» **WHAT IS REQUIRED**
Scan the material below for the string "agent". Report every line that has it.
Top of THE DATA
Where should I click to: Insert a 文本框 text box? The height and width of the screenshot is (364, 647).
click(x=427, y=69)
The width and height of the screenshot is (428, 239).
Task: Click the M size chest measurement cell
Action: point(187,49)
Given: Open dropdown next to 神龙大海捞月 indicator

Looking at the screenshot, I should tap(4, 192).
Bottom of THE DATA
Top of THE DATA
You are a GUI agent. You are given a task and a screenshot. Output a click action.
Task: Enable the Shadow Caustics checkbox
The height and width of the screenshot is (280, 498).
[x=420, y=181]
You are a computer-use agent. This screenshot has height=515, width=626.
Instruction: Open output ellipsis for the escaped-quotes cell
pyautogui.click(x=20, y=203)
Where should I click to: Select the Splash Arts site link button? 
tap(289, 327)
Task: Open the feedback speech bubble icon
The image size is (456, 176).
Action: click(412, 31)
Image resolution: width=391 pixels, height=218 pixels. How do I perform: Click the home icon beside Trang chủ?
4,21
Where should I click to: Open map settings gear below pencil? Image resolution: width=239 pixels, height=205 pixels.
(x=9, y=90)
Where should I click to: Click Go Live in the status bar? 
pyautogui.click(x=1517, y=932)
Bottom of THE DATA
» **ANSWER FOR THE TASK**
You are a GUI agent. You are given a task and a screenshot. Output a click action.
You are a computer-use agent. This screenshot has height=515, width=626.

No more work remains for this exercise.